Philips North America LLC is recalling certain Ingenia 1.5T magnetic resonance (MRI) diagnostic imaging systems due to a potential malfunction of the tabletop movement mechanism in manual mode.

The affected systems (Models 781341 and 781396) may fail to move the tabletop completely in or out when operating in manual mode. This could result in delays in patient evacuation from the MRI bore and delays in treatment delivery.

The systems have been distributed worldwide, including throughout the United States. Affected units are identified by specific serial numbers and unique device identifiers (UDI) listed in the FDA recall database.

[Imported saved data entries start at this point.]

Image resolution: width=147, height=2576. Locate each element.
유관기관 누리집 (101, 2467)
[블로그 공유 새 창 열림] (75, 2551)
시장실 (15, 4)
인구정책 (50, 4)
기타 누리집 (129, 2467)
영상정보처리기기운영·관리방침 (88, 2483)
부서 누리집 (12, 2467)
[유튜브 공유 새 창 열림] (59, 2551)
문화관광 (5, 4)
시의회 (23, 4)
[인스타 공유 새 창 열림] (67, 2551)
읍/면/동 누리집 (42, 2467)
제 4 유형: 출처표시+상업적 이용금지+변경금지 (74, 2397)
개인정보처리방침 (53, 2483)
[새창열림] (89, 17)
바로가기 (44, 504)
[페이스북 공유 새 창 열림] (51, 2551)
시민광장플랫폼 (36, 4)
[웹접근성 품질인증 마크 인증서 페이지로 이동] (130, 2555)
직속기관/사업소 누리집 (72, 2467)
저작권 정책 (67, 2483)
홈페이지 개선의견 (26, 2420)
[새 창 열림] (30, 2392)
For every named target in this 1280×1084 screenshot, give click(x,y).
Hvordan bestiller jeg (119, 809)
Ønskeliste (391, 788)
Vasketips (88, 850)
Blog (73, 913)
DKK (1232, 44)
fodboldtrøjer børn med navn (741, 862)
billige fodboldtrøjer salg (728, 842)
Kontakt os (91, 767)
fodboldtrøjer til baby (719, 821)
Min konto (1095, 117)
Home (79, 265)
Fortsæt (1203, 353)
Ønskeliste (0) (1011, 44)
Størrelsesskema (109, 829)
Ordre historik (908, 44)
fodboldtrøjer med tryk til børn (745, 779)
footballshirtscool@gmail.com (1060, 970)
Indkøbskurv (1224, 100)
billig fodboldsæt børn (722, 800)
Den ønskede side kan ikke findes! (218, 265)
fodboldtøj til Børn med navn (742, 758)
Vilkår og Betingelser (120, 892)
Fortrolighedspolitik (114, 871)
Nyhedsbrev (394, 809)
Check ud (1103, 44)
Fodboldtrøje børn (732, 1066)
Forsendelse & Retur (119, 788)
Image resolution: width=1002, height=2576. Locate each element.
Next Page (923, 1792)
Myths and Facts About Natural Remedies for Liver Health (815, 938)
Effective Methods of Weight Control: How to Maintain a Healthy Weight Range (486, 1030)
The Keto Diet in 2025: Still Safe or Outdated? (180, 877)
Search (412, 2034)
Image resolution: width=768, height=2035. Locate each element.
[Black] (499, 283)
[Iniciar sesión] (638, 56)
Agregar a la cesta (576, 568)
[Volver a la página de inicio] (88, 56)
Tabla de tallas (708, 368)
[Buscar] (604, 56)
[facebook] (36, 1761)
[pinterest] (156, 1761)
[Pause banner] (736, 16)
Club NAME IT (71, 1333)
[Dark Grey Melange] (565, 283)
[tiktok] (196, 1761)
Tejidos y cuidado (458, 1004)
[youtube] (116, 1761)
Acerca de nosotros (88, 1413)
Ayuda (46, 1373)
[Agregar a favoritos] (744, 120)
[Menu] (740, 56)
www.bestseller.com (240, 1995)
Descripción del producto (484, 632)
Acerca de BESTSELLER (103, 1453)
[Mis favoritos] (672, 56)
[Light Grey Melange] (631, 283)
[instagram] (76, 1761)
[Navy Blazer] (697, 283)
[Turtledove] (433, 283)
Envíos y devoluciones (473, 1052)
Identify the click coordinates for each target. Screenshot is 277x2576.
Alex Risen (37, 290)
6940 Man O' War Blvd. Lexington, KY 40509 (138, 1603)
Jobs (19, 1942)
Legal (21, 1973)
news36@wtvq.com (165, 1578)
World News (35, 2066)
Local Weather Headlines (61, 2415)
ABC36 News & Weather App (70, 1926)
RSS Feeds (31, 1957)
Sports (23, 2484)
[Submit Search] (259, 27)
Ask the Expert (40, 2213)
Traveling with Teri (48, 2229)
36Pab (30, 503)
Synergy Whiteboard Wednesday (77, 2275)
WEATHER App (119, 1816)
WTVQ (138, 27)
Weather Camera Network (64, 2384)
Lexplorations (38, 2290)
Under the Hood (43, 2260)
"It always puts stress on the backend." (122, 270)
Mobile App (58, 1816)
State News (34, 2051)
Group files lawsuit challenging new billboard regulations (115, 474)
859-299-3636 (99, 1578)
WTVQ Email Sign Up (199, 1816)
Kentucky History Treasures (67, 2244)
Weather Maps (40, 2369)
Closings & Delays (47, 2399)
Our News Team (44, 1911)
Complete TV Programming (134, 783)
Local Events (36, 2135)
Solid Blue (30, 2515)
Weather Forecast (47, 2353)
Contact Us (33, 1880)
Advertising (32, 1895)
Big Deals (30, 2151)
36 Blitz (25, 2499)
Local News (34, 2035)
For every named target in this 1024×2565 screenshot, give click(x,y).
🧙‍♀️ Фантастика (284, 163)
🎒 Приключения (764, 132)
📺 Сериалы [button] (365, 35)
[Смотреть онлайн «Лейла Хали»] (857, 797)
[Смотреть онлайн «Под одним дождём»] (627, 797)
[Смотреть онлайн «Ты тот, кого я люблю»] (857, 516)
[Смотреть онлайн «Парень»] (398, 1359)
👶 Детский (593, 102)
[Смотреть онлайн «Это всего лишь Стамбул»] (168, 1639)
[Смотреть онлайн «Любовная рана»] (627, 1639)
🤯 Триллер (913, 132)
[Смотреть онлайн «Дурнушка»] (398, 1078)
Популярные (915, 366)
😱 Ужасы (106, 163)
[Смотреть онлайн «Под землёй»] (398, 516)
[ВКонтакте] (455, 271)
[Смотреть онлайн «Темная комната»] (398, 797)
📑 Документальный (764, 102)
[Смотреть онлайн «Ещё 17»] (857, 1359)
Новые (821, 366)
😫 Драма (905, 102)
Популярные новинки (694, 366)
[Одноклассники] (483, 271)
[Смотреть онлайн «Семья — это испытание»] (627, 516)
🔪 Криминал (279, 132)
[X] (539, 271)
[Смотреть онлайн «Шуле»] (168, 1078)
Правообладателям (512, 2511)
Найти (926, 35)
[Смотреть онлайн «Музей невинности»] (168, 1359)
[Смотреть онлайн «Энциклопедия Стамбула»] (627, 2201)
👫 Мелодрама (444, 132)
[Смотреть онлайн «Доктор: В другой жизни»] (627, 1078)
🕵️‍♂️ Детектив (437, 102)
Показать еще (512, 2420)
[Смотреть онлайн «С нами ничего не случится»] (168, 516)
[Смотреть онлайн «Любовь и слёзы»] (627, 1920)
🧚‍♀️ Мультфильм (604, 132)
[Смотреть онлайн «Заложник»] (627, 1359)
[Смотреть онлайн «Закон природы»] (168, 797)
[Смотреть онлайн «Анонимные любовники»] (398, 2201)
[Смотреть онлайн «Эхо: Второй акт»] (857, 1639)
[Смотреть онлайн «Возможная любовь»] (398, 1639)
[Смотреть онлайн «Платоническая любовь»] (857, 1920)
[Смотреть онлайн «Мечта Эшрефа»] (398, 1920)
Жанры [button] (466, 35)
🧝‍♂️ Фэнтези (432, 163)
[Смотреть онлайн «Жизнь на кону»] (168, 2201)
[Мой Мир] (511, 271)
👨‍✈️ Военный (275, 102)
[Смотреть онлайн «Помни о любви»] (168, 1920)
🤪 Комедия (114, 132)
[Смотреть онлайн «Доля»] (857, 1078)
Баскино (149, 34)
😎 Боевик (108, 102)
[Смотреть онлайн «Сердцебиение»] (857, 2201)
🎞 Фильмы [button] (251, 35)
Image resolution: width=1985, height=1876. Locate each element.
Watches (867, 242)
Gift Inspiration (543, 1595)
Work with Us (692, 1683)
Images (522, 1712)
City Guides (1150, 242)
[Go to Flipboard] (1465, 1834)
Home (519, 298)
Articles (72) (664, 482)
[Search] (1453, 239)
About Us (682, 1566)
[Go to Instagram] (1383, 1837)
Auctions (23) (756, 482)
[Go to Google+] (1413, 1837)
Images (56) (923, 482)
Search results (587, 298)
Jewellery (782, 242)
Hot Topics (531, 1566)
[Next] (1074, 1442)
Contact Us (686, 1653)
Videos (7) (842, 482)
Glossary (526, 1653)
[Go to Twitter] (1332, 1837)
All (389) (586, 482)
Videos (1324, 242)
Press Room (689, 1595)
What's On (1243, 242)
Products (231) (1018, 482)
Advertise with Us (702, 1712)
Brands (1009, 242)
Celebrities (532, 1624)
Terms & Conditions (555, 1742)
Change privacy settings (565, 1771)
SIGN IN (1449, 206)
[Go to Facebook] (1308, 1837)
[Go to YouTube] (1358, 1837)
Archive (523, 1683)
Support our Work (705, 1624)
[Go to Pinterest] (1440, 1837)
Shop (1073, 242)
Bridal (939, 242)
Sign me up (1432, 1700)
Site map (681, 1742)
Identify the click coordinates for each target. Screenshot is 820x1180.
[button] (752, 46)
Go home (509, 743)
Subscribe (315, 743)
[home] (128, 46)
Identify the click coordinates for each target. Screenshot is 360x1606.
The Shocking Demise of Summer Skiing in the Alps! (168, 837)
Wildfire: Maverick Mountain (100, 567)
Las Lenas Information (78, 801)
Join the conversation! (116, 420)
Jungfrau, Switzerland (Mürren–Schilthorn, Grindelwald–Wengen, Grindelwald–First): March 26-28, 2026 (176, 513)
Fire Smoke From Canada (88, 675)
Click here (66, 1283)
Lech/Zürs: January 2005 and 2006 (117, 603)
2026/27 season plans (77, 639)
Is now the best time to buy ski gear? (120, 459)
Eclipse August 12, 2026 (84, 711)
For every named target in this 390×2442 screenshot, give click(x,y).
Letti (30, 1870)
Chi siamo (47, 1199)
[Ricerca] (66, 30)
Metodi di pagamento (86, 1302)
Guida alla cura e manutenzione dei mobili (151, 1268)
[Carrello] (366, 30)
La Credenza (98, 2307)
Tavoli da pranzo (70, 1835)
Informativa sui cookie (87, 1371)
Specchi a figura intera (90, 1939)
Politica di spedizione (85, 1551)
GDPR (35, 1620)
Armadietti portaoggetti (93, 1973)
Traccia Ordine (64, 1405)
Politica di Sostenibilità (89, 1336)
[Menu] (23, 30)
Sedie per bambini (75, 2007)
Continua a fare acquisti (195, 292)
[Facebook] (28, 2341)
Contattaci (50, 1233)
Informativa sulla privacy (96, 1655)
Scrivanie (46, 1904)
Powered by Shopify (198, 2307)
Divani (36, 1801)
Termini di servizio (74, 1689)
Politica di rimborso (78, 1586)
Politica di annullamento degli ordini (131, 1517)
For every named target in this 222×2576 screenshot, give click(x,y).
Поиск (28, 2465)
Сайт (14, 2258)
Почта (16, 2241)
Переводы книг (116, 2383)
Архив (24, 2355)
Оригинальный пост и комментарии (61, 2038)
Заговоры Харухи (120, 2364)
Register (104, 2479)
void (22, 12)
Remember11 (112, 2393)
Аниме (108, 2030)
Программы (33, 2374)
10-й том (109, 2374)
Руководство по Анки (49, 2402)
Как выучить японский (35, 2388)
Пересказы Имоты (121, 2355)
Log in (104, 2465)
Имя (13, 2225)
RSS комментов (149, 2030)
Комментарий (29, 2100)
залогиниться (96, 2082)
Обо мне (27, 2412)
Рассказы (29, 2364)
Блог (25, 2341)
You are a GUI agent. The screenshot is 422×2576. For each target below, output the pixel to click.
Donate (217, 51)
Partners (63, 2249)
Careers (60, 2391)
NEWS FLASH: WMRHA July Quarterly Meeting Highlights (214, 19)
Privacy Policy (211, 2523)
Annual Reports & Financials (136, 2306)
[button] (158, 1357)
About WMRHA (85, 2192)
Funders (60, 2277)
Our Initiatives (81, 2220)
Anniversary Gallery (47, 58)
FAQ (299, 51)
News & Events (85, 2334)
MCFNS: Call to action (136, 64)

Patients and healthcare facilities using these systems should contact Philips for guidance on the malfunction, available repairs, or workarounds. No injuries have been reported to the FDA at this time.

The recalled product

Product

Ingenia 1.5T- a Magnetic Resonance Medical Electrical Systems indicated for use as a diagnostic device. The system can produce cross-sectional images, spectroscopic images and/or spectra in any orientation of the internal structure of the head, body, or extremities Models: 781

Manufacturer

Philips North America Llc

Category

Medical Device — Diagnostic Imaging Equipment

Hazard

• device-malfunction
• evacuation-delay

Distribution

Distributed nationwide across the United States.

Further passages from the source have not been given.